▶ **DESCRIÇÃO DO PROBLEMA**
Reproduza sem nenhuma alteração as linhas do material desde o início até a linha que contém "Expand the Number", incluindo esta última.

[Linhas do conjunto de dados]
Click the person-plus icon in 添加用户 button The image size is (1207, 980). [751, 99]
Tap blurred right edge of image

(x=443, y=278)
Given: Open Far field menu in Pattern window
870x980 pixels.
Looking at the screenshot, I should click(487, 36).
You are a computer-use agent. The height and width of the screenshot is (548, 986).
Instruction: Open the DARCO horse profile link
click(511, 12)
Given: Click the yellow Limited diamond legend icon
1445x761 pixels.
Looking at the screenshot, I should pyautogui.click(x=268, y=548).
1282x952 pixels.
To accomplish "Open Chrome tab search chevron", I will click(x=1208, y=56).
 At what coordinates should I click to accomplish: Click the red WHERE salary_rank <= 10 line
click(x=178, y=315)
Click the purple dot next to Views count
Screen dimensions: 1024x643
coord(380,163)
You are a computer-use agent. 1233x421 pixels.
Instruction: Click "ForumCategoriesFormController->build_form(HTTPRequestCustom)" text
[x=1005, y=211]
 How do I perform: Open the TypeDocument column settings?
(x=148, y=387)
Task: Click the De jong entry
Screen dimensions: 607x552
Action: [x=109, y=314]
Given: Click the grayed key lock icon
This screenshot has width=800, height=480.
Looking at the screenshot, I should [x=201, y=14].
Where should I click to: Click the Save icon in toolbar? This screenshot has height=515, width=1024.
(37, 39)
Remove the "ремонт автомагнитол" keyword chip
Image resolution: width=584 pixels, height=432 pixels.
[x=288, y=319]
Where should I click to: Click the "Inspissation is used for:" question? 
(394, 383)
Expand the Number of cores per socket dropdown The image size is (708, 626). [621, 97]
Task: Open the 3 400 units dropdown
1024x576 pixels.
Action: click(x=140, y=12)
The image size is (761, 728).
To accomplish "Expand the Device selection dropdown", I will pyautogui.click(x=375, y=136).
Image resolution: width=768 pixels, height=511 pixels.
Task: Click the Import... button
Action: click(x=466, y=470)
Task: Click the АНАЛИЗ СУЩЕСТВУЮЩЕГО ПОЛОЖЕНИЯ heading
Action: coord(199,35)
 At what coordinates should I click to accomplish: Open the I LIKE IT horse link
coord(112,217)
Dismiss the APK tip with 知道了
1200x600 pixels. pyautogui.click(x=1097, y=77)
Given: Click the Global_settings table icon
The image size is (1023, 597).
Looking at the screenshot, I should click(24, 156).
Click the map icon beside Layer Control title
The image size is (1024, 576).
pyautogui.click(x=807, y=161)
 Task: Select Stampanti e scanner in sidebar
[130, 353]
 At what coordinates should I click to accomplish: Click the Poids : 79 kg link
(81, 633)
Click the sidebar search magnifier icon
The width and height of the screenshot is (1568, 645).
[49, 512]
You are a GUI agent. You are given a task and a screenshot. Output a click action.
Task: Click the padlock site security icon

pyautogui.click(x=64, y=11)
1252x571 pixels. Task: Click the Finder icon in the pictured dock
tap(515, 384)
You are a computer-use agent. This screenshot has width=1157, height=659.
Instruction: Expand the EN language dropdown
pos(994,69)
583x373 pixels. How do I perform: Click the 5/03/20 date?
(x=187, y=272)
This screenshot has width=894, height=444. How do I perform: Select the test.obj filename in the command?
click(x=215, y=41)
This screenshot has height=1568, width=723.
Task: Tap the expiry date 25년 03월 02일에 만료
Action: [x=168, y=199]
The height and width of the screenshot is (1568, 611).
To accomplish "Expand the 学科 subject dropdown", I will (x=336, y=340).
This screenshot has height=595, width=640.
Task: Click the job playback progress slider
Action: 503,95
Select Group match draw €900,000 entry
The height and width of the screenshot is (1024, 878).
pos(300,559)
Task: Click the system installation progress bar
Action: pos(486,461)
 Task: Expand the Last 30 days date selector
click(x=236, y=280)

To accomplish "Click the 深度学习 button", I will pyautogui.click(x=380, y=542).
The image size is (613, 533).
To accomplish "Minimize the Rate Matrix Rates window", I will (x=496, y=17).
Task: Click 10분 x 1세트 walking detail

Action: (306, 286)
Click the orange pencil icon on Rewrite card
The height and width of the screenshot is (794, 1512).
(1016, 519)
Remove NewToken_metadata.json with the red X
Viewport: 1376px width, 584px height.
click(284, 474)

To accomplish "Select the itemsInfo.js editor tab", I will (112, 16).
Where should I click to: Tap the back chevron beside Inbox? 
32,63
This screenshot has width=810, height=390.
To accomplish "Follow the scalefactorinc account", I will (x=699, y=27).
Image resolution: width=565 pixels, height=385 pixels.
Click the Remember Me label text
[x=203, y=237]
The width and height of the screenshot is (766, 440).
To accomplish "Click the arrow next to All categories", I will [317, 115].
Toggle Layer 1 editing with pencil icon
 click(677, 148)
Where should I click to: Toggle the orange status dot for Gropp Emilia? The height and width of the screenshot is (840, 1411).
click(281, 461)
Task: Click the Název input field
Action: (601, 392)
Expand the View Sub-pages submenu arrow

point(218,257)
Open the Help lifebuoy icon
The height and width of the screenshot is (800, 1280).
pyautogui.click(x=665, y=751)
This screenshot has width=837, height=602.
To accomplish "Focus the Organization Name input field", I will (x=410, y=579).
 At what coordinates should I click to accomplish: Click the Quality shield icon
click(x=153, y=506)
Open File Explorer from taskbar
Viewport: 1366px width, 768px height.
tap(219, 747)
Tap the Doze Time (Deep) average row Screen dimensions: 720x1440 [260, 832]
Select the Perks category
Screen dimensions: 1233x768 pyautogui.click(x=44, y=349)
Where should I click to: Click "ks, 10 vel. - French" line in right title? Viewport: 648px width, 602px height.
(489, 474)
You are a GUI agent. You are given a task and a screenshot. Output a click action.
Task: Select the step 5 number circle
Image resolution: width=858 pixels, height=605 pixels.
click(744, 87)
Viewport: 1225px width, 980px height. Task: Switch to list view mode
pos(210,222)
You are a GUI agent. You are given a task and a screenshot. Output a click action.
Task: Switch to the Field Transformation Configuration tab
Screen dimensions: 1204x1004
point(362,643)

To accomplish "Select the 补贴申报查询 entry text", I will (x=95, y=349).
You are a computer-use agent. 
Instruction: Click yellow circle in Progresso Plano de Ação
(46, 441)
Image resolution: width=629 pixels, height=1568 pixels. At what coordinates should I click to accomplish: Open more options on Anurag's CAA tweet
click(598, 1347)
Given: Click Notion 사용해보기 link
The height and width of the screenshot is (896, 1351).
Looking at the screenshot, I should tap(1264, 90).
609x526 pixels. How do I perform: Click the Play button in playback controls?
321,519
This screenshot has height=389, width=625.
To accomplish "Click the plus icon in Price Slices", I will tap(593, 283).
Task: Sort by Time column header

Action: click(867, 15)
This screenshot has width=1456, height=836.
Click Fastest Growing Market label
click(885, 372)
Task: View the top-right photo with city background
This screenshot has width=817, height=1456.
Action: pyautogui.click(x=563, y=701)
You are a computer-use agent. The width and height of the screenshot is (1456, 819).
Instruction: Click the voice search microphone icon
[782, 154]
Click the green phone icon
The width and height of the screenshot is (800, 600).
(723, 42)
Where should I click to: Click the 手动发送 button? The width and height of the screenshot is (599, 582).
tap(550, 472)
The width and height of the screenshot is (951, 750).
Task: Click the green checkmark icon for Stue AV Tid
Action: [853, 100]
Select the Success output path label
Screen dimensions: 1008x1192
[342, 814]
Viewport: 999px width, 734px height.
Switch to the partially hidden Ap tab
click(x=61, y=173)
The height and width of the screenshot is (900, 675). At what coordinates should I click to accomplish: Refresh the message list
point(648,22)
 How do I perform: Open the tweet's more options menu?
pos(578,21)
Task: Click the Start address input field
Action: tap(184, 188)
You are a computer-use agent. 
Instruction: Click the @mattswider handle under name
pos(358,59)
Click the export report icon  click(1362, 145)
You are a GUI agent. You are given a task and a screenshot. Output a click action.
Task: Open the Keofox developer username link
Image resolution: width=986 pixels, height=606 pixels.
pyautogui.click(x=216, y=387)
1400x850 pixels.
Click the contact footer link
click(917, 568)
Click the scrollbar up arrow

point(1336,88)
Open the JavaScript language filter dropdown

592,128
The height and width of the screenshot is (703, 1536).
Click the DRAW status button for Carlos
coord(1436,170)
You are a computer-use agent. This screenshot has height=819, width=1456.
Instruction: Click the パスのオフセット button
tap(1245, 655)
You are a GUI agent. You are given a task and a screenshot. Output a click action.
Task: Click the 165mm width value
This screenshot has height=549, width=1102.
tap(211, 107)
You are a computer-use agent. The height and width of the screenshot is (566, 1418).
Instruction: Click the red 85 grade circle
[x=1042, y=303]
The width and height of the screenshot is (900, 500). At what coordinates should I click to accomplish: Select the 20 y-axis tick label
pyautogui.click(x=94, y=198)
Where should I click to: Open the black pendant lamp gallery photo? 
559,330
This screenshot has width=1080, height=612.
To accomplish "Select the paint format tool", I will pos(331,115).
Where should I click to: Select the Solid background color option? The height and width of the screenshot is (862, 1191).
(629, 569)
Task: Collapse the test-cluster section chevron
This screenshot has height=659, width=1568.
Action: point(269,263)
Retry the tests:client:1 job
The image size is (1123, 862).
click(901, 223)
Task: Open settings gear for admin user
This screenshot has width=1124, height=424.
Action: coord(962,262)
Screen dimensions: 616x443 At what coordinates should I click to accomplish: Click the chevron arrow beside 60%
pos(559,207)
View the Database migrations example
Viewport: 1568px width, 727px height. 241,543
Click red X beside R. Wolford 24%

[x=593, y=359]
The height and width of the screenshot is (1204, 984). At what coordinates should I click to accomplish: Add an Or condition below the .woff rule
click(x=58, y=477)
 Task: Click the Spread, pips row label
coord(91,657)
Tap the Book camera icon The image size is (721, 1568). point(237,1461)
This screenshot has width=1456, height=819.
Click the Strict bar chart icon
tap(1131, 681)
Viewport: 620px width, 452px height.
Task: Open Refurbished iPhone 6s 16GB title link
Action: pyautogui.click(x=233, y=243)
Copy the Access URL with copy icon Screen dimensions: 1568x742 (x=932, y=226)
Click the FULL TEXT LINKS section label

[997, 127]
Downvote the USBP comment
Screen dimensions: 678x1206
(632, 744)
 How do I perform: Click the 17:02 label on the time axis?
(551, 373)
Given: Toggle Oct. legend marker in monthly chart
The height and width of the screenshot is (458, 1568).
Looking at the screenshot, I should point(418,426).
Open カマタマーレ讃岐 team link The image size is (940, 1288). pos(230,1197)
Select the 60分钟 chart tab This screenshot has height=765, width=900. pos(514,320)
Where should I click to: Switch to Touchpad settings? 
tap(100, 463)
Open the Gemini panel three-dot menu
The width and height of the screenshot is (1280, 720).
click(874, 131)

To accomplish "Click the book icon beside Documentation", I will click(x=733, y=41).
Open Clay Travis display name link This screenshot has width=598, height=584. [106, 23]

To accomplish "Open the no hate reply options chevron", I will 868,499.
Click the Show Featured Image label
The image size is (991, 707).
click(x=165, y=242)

▶ **SOLUÇÃO DO EXERCÍCIO**
Click the person-plus icon in 添加用户 button The image size is (1207, 980). [751, 99]
Tap blurred right edge of image

(x=443, y=278)
Given: Open Far field menu in Pattern window
870x980 pixels.
Looking at the screenshot, I should click(487, 36).
You are a computer-use agent. The height and width of the screenshot is (548, 986).
Instruction: Open the DARCO horse profile link
click(511, 12)
Given: Click the yellow Limited diamond legend icon
1445x761 pixels.
Looking at the screenshot, I should pyautogui.click(x=268, y=548).
1282x952 pixels.
To accomplish "Open Chrome tab search chevron", I will click(x=1208, y=56).
 At what coordinates should I click to accomplish: Click the red WHERE salary_rank <= 10 line
click(x=178, y=315)
Click the purple dot next to Views count
Screen dimensions: 1024x643
coord(380,163)
You are a computer-use agent. 1233x421 pixels.
Instruction: Click "ForumCategoriesFormController->build_form(HTTPRequestCustom)" text
[x=1005, y=211]
 How do I perform: Open the TypeDocument column settings?
(x=148, y=387)
Task: Click the De jong entry
Screen dimensions: 607x552
Action: [x=109, y=314]
Given: Click the grayed key lock icon
This screenshot has width=800, height=480.
Looking at the screenshot, I should [x=201, y=14].
Where should I click to: Click the Save icon in toolbar? This screenshot has height=515, width=1024.
(37, 39)
Remove the "ремонт автомагнитол" keyword chip
Image resolution: width=584 pixels, height=432 pixels.
[x=288, y=319]
Where should I click to: Click the "Inspissation is used for:" question? 
(394, 383)
Expand the Number of cores per socket dropdown The image size is (708, 626). [621, 97]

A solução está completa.